Colin Barras at Nature reports that other than those characteristics, researchers know nothing about the gibbon, like where it fits in the gibbon family tree, whether it came from China and why it went extinct.

Not everyone is convinced, however, that Lady Xia’s gibbon represents a new species. Terry Harrison, a biological anthropologist at New York University, tells Barras that it’s possible the "new species" was a captive animal. Captive animals often show growth abnormalities.

DNA analysis might have been able to solve the mystery, but the fossil was too fragile and museum officials would not allow the team to take a sample.

If it is a new species, its extinction is its most significant trait. Though ape species are under tremendous pressure from human activity, researchers believe we have not yet caused the extinction of any ape. It’s possible that Junzi changes that. “Our discovery and description of Junzi imperialis suggests that we are underestimating the impact of humans on primate diversity,” lead author Turvey says in a press release. “These findings reveal the importance of using historical archives such as the archaeological record to inform our understanding of conservation and stress the need for greater international collaboration to protect surviving populations of gibbons in the wild.”

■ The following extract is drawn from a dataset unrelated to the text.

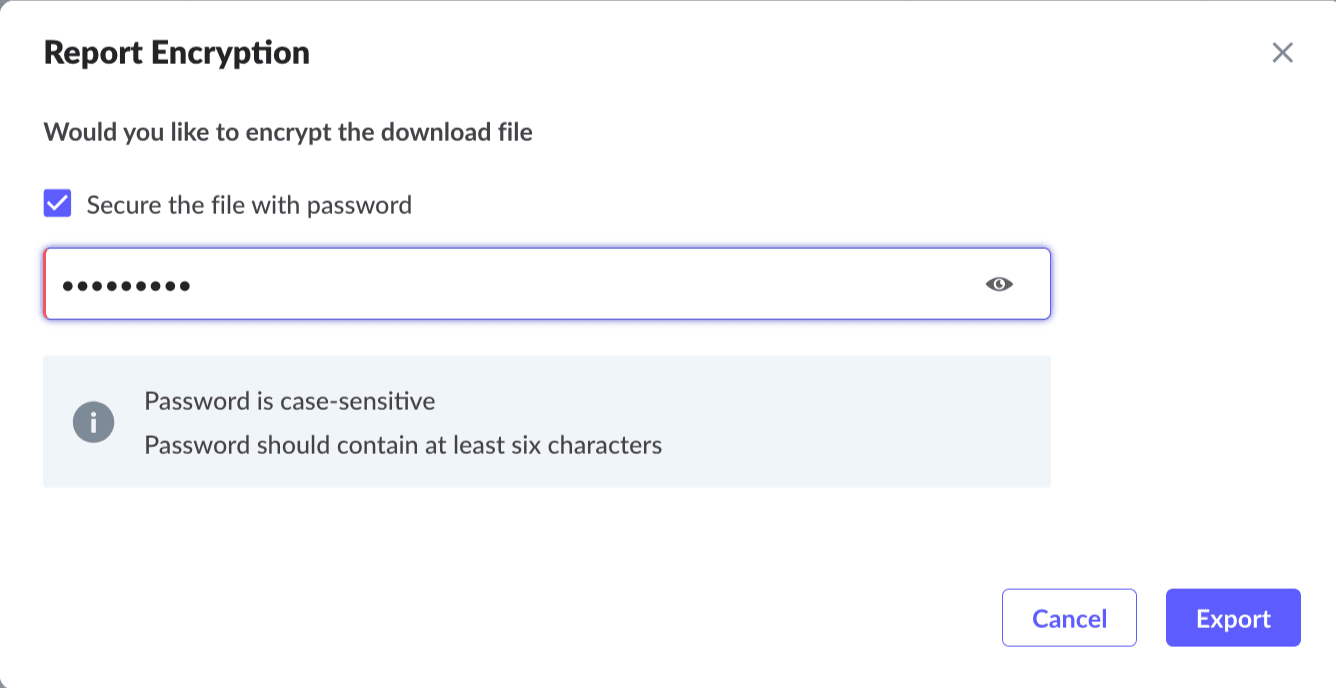
Task: Click the word 'password' in the checkbox label
Action: tap(359, 206)
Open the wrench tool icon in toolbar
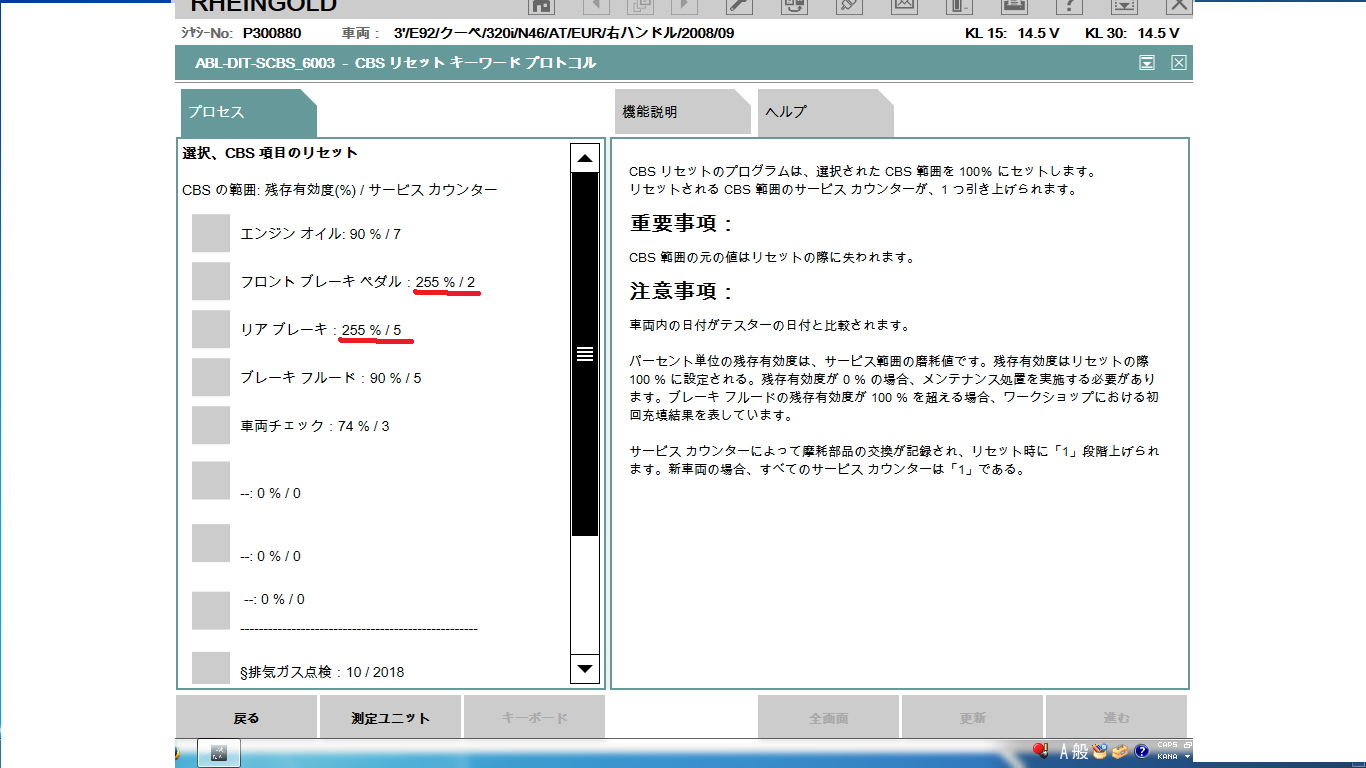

Wei-Haas reports that the fossil suggests that gibbons may have lived in central China 2,000 years ago. According to historical records, they disappeared from the area around 300 years ago, when their forest habitats were cut down to create more agricultural land. Trapping and the pet trade may have also doomed them. “There was the idea that apes in the past have been somewhat resilient to anthropogenic pressures and incidental habitat loss,” co-author Alejandra Oritz of Arizona State University says. However, the loss of Junzi proves otherwise.

Many of the same pressures are pushing the remaining gibbon species, which live in eastern and southeast Asia including China, to the brink as well, with deforestation and the pet trade having huge impacts. “What we can start to see is that [modern gibbon species are] a relic of what was perhaps a much wider radiation of gibbons and primates across Asia,” James Hansford of the Zoological Society of London tells Wei-Haas. “We’ve lost more and more and more of them. We can't even quantify what we lost because we don't have the records of it.”

“The broader message is that we might have underestimated the number of primate extinctions caused by humans in the past,” Jo Setchell, president of the Primate Society of Great Britain tells Weintraub. “Understanding past extinctions will help us to predict how vulnerable current species are, and therefore help us to protect them more effectively.”

In fact, the 20 extant species of gibbons are some of the most endangered animals on Earth. The Hainan gibbon, discovered two years ago on China’s Hainan island, is the rarest mammal in the world, with only 25 animals remaining. The Skywalker gibbon, also native to China, was just discovered in the Gaoligong mountains last year and is also considered endangered.